[TASK PROMPT] Reproduce the Erin Elizabeth Finn article below word for word, in full.

Erin Elizabeth Finn  known as Erin Elizabeth, is an American conspiracy theorist, alternative health advocate, and blogger, who blogs under the name Health Nut News, and has been called one of the "disinformation dozen" responsible for 65% of Covid-19 anti-vaccine misinformation and conspiracy theories on the internet and social media, according to a report by the Center for Countering Digital Hate (CCDH) in 2021.

Career

Activist
Finn runs a website called Health Nut News.

By February 2019, Pinterest had banned links to Health Nut News for their promotion of false and dangerous health information.

On 13 May 2021, Facebook banned her personal and professional accounts as well as her 16 groups, for (according to an off-the-record source): "spammy and inauthentic behavior they relied on to build their audience. They misled people about the popularity of their posts and used fake accounts to spam people and evade our enforcement". YouTube removed her account in September 2021 for breaking its COVID-19 misinformation policies.

[EXTRACTED ENTRIES]
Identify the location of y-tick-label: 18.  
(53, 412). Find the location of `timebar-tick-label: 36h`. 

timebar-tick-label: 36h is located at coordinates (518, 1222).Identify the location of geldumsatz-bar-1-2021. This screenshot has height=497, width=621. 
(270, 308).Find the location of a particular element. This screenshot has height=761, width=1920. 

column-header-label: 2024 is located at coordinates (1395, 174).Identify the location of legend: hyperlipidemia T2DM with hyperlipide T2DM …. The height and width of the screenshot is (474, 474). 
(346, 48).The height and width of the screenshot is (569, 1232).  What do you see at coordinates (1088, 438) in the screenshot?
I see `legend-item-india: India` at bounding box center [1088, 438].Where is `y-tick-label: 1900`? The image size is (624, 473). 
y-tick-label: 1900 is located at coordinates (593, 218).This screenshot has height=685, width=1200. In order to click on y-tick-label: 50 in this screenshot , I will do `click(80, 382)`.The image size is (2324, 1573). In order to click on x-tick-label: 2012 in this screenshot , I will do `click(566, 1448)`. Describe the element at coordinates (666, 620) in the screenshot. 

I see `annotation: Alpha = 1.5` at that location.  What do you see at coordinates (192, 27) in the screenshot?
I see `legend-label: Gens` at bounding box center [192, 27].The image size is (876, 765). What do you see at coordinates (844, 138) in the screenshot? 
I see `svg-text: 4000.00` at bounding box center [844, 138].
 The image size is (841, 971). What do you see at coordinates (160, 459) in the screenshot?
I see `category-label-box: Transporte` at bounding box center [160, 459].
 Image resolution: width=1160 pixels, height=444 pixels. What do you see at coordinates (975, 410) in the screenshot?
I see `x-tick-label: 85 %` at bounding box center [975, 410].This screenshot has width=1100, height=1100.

[ANSWER TO THIS TASK]
Erin Elizabeth Finn  known as Erin Elizabeth, is an American conspiracy theorist, alternative health advocate, and blogger, who blogs under the name Health Nut News, and has been called one of the "disinformation dozen" responsible for 65% of Covid-19 anti-vaccine misinformation and conspiracy theories on the internet and social media, according to a report by the Center for Countering Digital Hate (CCDH) in 2021.

Career

Activist
Finn runs a website called Health Nut News.

By February 2019, Pinterest had banned links to Health Nut News for their promotion of false and dangerous health information.

On 13 May 2021, Facebook banned her personal and professional accounts as well as her 16 groups, for (according to an off-the-record source): "spammy and inauthentic behavior they relied on to build their audience. They misled people about the popularity of their posts and used fake accounts to spam people and evade our enforcement". YouTube removed her account in September 2021 for breaking its COVID-19 misinformation policies.